498a Dowry case on 11 year old brother Inlaw, married sis Inlaw, 74 year father Inlaw sheer abuse of law. Quashed. P&H HC

Fake case filing wife ropes in 3 in laws without any proper evidence or case against them. The court finds the case a sheer ABUSE of the process of law. Especially the court notes the following ” … Petitioner No.1 is the sister-in-law of the complainant, who got married on 04.02.1989 and has been residing in her matrimonial home since then and therefore, there is not even a remotest possibility that husband of the complainant was used to give beatings to her at the instance of petitioner No.1. Petitioner No.2 was born on 12.07.1979 and was 11 years of age in March, 1990 when the complainant alleged that she was given beatings by her husband at the instance of petitioner No.2. Moreover, he had left for Canada in March, 1996 and is residing there since then.
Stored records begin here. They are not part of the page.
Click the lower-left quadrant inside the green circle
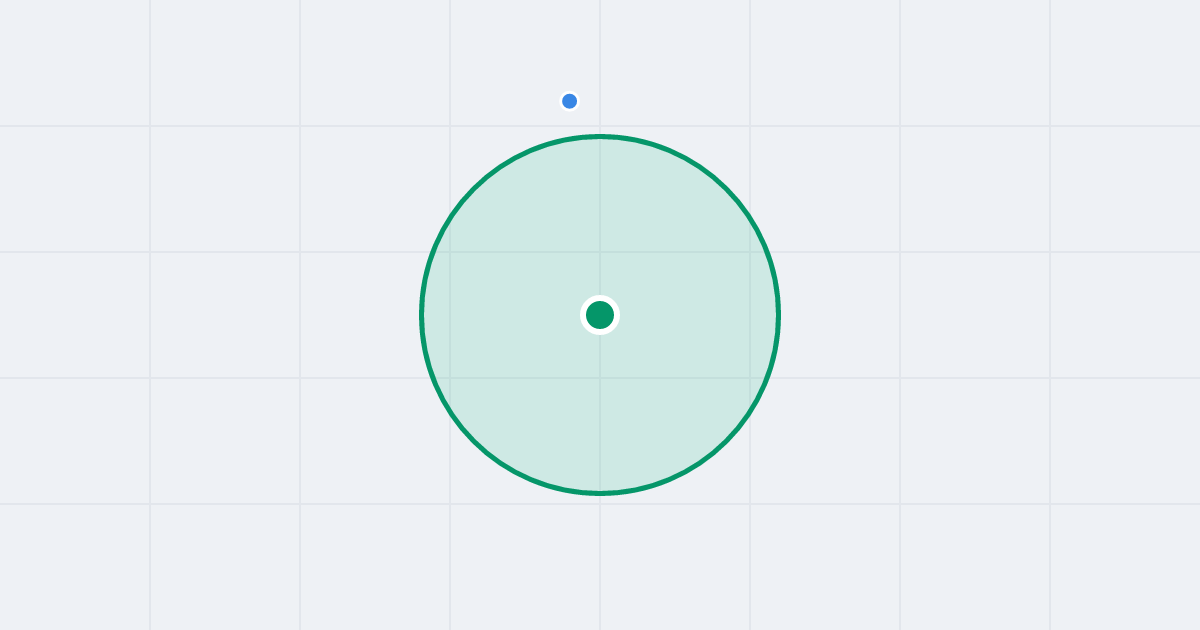This screenshot has height=630, width=1200. [520, 395]
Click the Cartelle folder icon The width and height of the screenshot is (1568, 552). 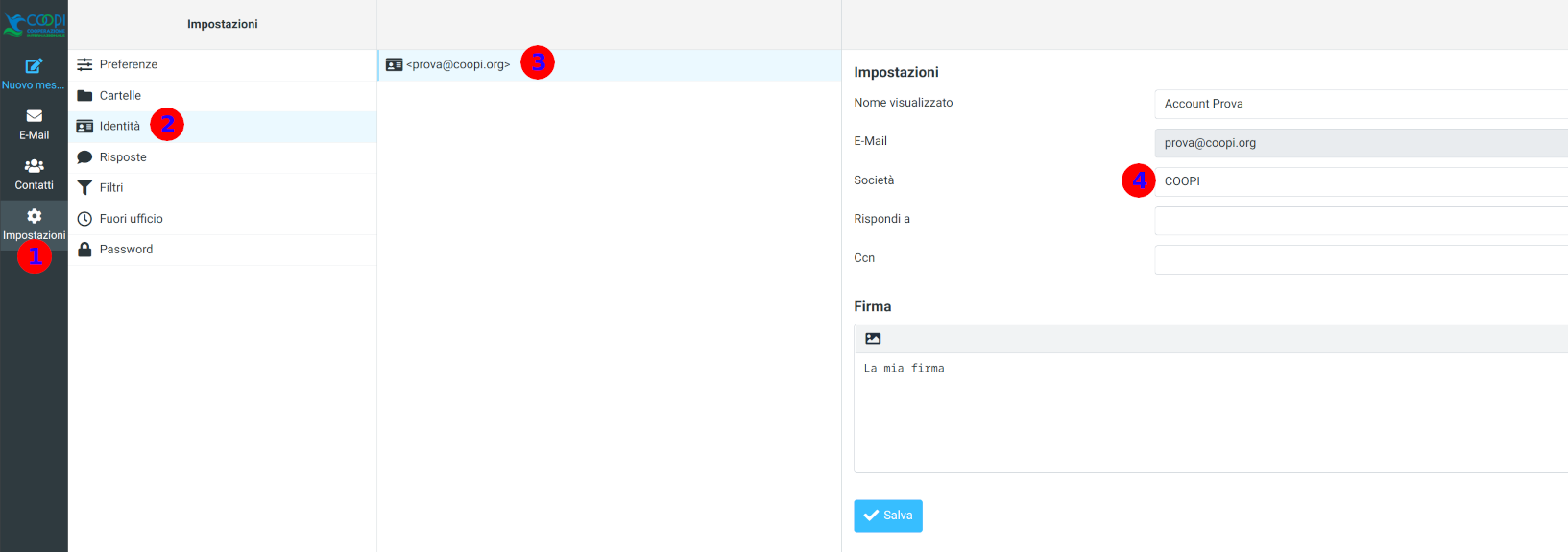click(84, 95)
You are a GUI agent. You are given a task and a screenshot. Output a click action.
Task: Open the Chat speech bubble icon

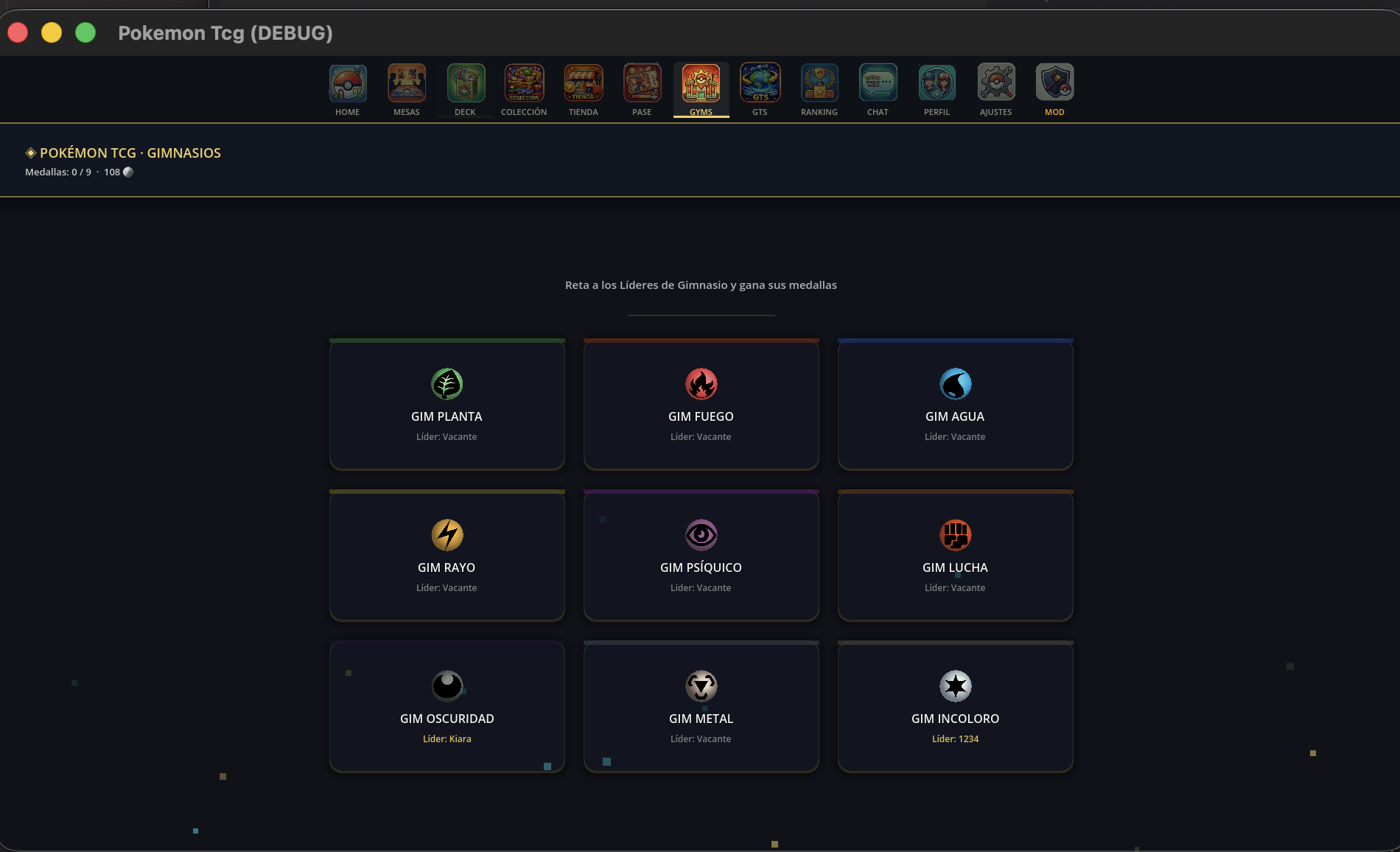pos(878,83)
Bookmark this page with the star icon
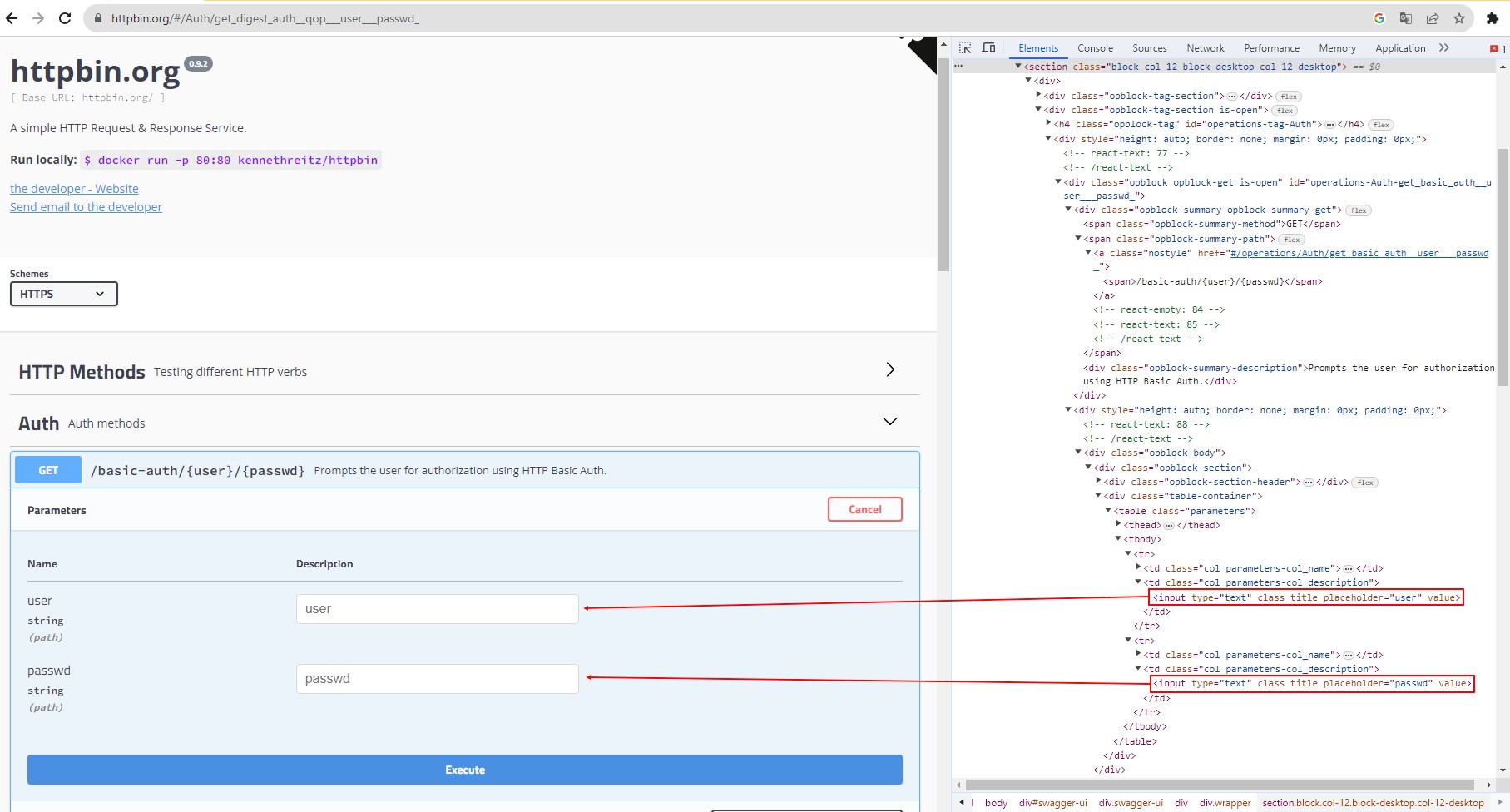The image size is (1510, 812). point(1459,18)
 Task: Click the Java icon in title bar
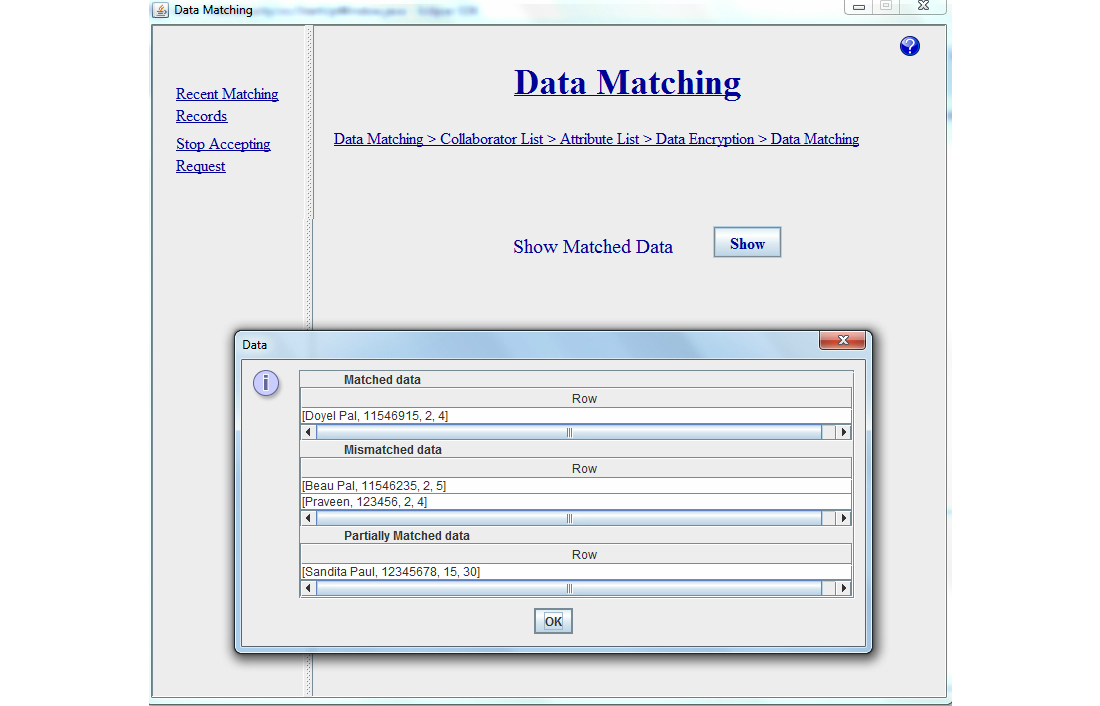160,10
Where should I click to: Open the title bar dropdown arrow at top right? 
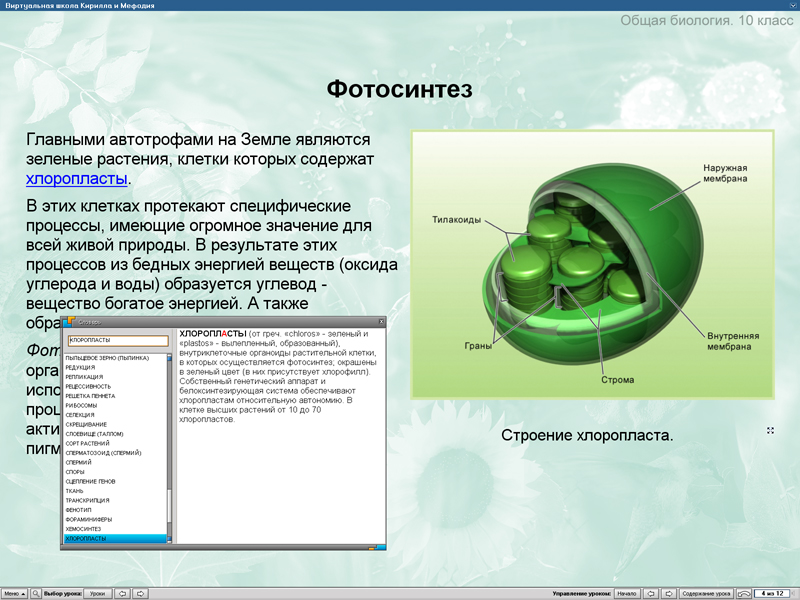[x=791, y=6]
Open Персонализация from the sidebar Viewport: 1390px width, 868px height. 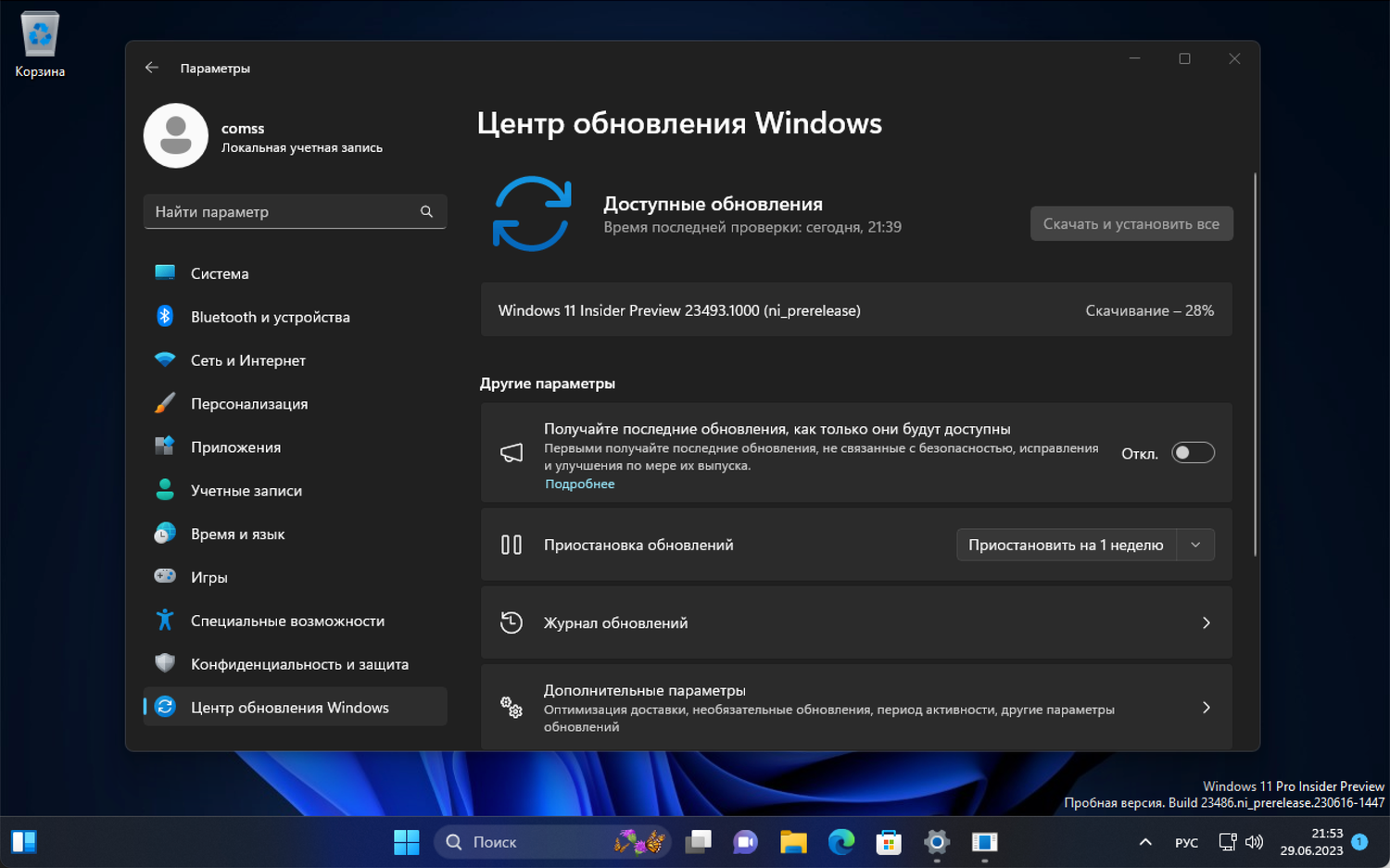[x=249, y=403]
Similarly, petitioner No.3 aged 74 years had left for Canada in 1996 and is residing there since then with petitioner No.2. In such an eventuality, it is hard to believe that petitioners had harassed the complainant as alleged in the complaint.It has become a common practice to use the provisions of Section 498- A IPC as a weapon rather than shield by disgruntled wives. The simplest way to harass is to get the relatives of the husband roped in under this provision, no matter they are bed ridden grand parents of the husband or the relatives living abroad for decades. The case in hand is also of similar nature..”

The sad saga borne out of Honorable COURT’s decree is given below

Punjab and Haryana High Court Dismisses Bail Plea of Man Accused ...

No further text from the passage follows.